School of Public Health and Community Medicine, the University of New South Wales, Sydney, Australia.
Crit Care Med. 2012 Feb;40(2):388-93. doi: 10.1097/CCM.0b013e318232e4f3.
Identify the longest period a central line remains free from central line-associated bloodstream infection during an 18-month insertion-bundle project.
Prospective cohort.
New South Wales adult intensive care units at university teaching hospitals between July 2007 and December 2008.
Intensive care unit adult patients whose central line was inserted in the intensive care unit.
Compliance with the insertion bundle for central lines during the first 12-month roll-out period and the last 6 months.
The cumulative line days that remained close to infection-free before the lowest probability of central line-associated bloodstream infection, 1 in 100 chances, was identified using conditional probability modeling. An adjusted central line-associated bloodstream infection rate was calculated for these cumulated line days and thereafter where the probability for infection increased with additional dwell time.
The lowest probability identified for central line-associated bloodstream infection was 1 in 100 chances regardless of the phase of the project or central line type. During the first 12 months of the project, the close to infection-free period finished by the end of day 7 giving an adjusted central line-associated bloodstream infection rate of 1.8 (95% confidence interval 0.9-3.3)/1000 line days.
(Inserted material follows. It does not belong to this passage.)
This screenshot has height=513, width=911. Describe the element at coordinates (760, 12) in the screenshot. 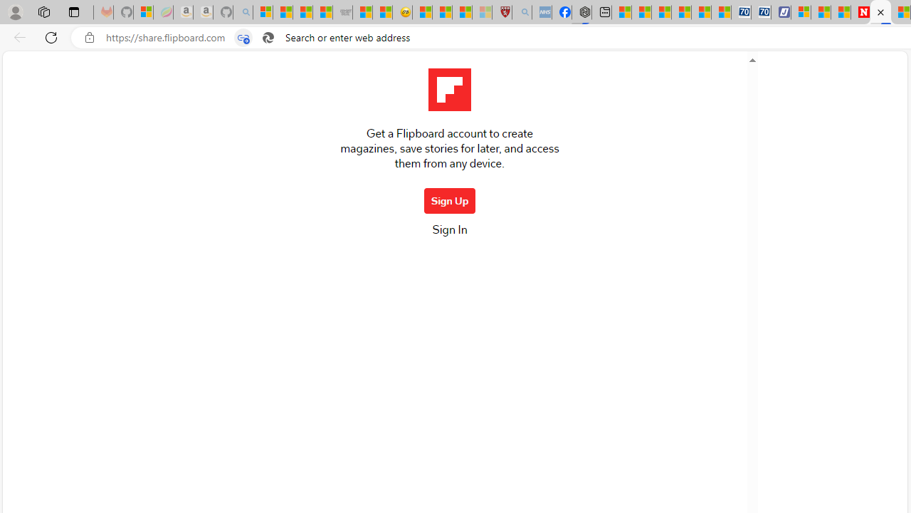

I see `'Cheap Hotels - Save70.com'` at that location. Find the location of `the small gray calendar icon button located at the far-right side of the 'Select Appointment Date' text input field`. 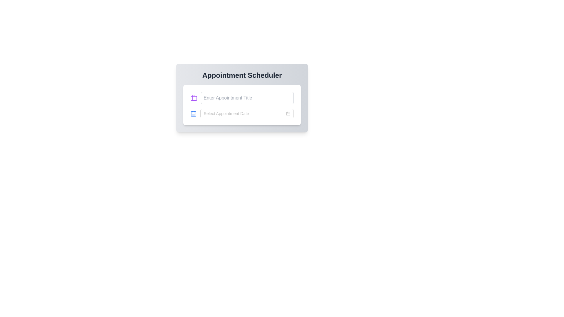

By the last 6 months of the project the close to infection-free period was extended by 2 additional line days to the end of day 9, giving an adjusted central line-associated bloodstream infection rate of 0.9 (95% confidence interval 0.5-1.5)/1,000 line days. For dialysis and unspecified central line types, the close to infection-free period was extended by 5 additional line days, from day 2 with a rate of 4.3 (95% confidence interval 0.9-12.5)/1,000 line days to day 7, giving a rate of 0.6 (95% confidence interval 0.2-2.4)/1,000 line days.
The success of the insertion bundle was identified by improved analysis that identified that the safest dwell time was extended to the first 9 days for centrally inserted lines and up to day 7 for dialysis, peripherally inserted central catheters, and unspecified central line types. Given that three quarters of intensive care unit patients have their central line removed by day 7, zero risk for central line-associated bloodstream infection should be achievable in the majority of patients where clinicians comply with the clinician and patient insertion bundles.
确定在 18 个月的中央导管插入套件项目中,中央导管最长的无导管相关血流感染时间。
前瞻性队列研究。
2007 年 7 月至 2008 年 12 月期间,新南威尔士州大学教学医院的成人重症监护病房。
重症监护病房成人患者,其中央导管在重症监护病房中插入。
在最初 12 个月的推出阶段和最后 6 个月内遵守中央导管插入套件。
使用条件概率建模确定,在感染概率最低的情况下(1/100 机会),累积的接近无感染的导管天数。在这些累积的导管天数之后,以及随着留置时间的增加感染概率增加的情况下,计算了调整后的导管相关血流感染率。
无论项目阶段或中央导管类型如何,确定的导管相关血流感染的最低概率为 1/100 机会。在项目的前 12 个月中,接近无感染期在第 7 天结束时结束,调整后的导管相关血流感染率为 1.8(95%置信区间 0.9-3.3)/1000 导管天。在项目的最后 6 个月中,接近无感染期通过在第 9 天结束时增加 2 个额外的导管天而延长,调整后的导管相关血流感染率为 0.9(95%置信区间 0.5-1.5)/1000 导管天。对于透析和未指定的中央导管类型,无感染期通过在第 2 天增加 5 个额外的导管天延长至第 7 天,感染率为 4.3(95%置信区间 0.9-12.5)/1000 导管天,调整后的感染率为 0.6(95%置信区间 0.2-2.4)/1000 导管天。
通过改进的分析,识别出中央插入导管的最安全留置时间延长至第 9 天,而透析、外周插入中心导管和未指定的中央导管类型的最安全留置时间延长至第 7 天,从而确定插入套件的成功。鉴于四分之三的重症监护病房患者在第 7 天前拔除中央导管,只要临床医生遵守临床医生和患者插入套件,大多数患者都可以实现中央导管相关血流感染的零风险。